The consensus about the upcoming central bank digital currency (CBDC) by China is that it will challenge the status of the US dollar as the world’s reserve currency. However, a notable Chinese policymaker attempted to allay any such fears that people may have had about the digital yuan. Formerly the governor of the People’s Bank of China, Zhou Xiaochuan explained that China’s CBDC was not looking to usurp fiat currencies. According to the South China Morning Post (SCMP), the comments had been made by Zhou on Monday when he attended a conference. Talking about the efforts of the Chinese government regarding a digital yuan, the policymaker stated that the CBDC would only be just another alternative payment option.
He highlighted that the digital yuan would help improve remittances and settlements, along with fiat currencies and other private payment systems. Financial experts have become concerned over the pace of development of the Chinese digital currency. A lot of them have also called on the US government to enter the CBDC race, as the global hegemony of the dollar could be under threat by the digital yuan. However, Zhou noted that the dollar wouldn’t be jeopardized by the CBDC in any way. It was pointed out by the former chief of the central bank that even though this narrative had strengthened in the last few months, China should work on avoiding this perception.

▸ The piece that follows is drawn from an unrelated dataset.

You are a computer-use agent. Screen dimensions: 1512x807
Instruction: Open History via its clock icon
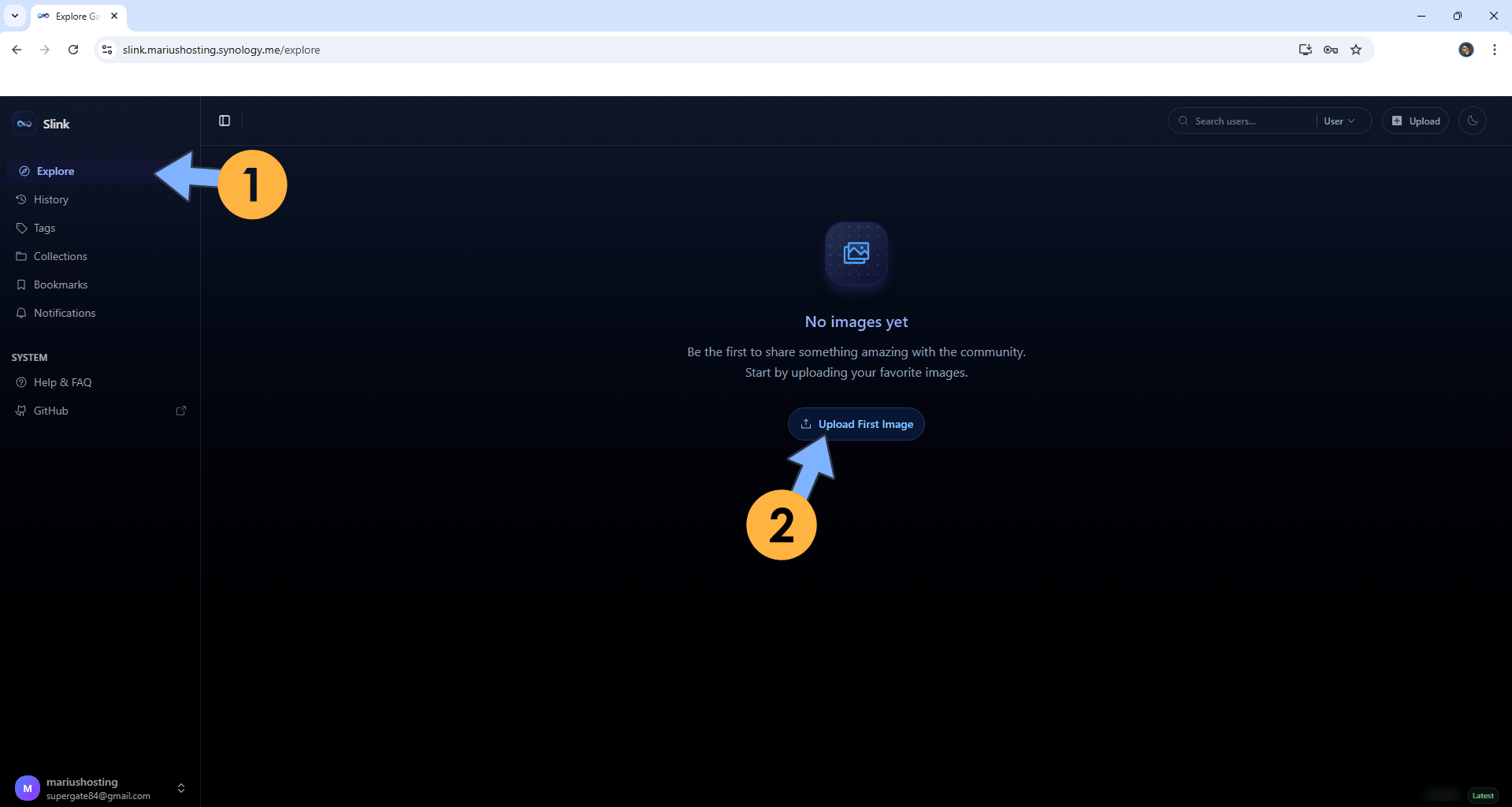(21, 199)
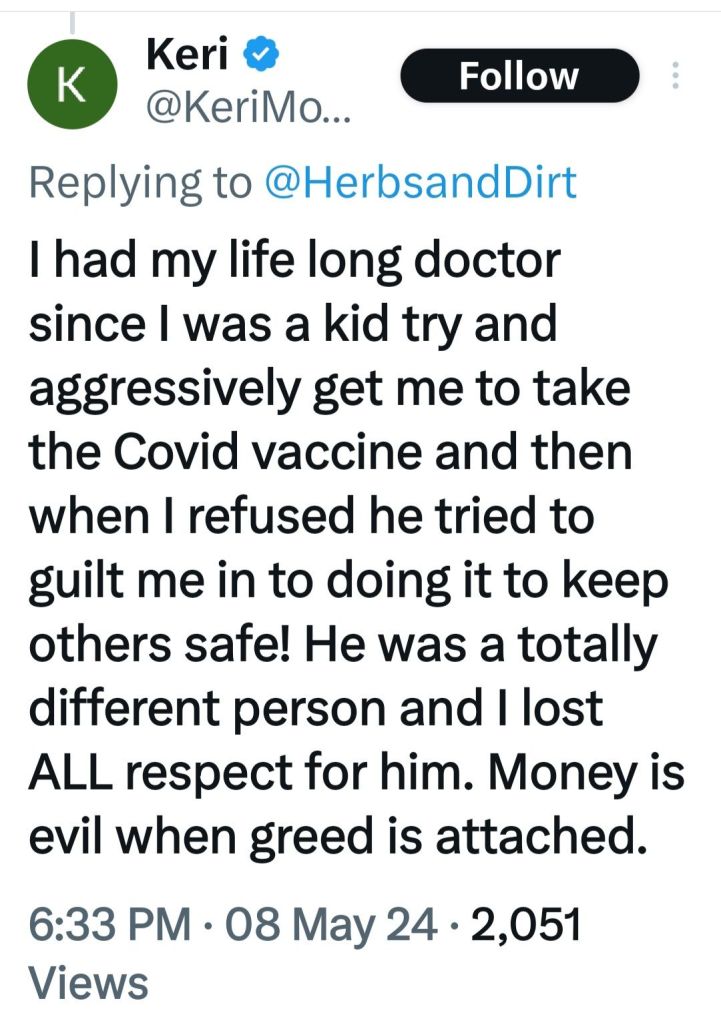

Zhou also made comparisons with the Libra stablecoin by Facebook and claimed that traditional currencies wouldn’t be replaced by the digital yuan. He said that the CBDC could have a place in investments or trading, but it wouldn’t challenge any fiat currencies. Instead, he said that the purpose of using the digital yuan was to enhance accountability and transparency in the payments space. The asset will also boost foreign exchange and cross-border payments, areas where China is currently lagging. Even though Zhou has attempted to paint the Chinese CBDC as a friendly asset, the digital yuan has already ruffled some feathers in the United States.
The National Intelligence Director, John Ratcliffe had sent a letter to the Securities and Exchange Commission (SEC) last week regarding the national security threat posed by the digital yuan. According to the report, Ratcliffe offered to have his staff brief Jay Clayton, the Chairman of the SEC, about the national security issues that could surface due to China’s CBDC. Ratcliffe also said that another potential problem was the dominance of the country in crypto mining.
For decades, the dollar has held the position of being the global reserve currency and the greenback is used for settling most international trades. This allows the Federal Reserve to enjoy a great deal of flexibility when it comes to printing money, as there is significant demand for the currency outside of the United States. This reduces the possibility of hyperinflation. However, the dollar’s position in international trade could be threatened by the introduction of a successful digital yuan, as it might see a greater demand in the next few years.